On the eve of Valentine's day -- the day traditionally dedicated to pure and innocent love -- a new German film dedicated to the unadulterated portrayal of violent, sadistic, psychotic, serial rape, and to the proposition that such rapists are incurably deranged, sent shock waves through an audience composed of around 1,000 press reps in the grand festival hall, and evoked a bedlam of boos and catcalls. The title of the film (in competition this year) is "Die Freie Wille" (Free Will) and the director, or perpetrator, of this exercise in outrage is Matthias Glasner. The film starts with the release from prison, after serving a nine year sentence, of Theo, an incurable serial rapist, who then loses no time getting back into action.
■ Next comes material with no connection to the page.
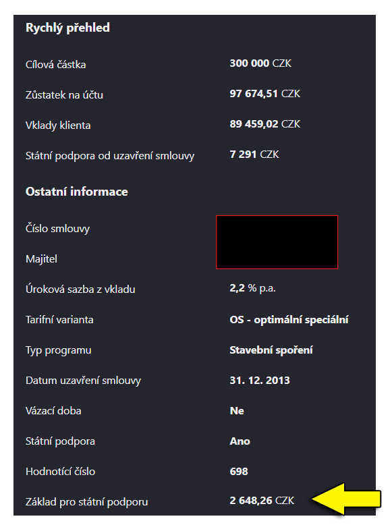This screenshot has width=392, height=525.
Task: Click the Státní podpora value Ano
Action: pyautogui.click(x=240, y=441)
Ten minutes into the film the horror begins. In his car the "hero" stalks a young woman on a bicycle sporting an exposed midriff. He gets out, pulls her off her bike, ties her up with bandages, blindfolds her and begins beating her brutally in the face. He then pulls her pants down as well as his own, masturbates over her body wriggling on the ground then rapes her for good measure. He finally lets her go, still bound and blindfolded whereupon she stumbles over an embankment crashing into a tree stump. Lingering close-up of her bloodied, mud covered countenance. This terrifying scene goes on for some ten minutes. Without going into all the gory details an equally violent rape scene ensues where a woman rapes the hero's girlfriend in the Water Closet. The graphic violence continues to pile up until Theo, realizing himself that he is a hopeless case of dementia sexualia, graphically slashes his wrists (with oddles of blood on the screen) and falls into his girlfriend's arms as he croaks. Most viewers who stuck this orgy of blood and violence out to the bitter end were appalled and greeted the end titles with a heavy chorus of boos and assorted German epithets. The critical press was, to say the least, divided -- apparently there were some journalists around who thought "Free Will" was a statement about the incurability of sex maniacs and/or, had some redeeming philosophical features. The German papers this morning were, however, pretty much united in condemnation. Actor Jürgen Vogels, who played Theo, said that he felt totally schizophrenic while doing the job, but felt that it had to be done.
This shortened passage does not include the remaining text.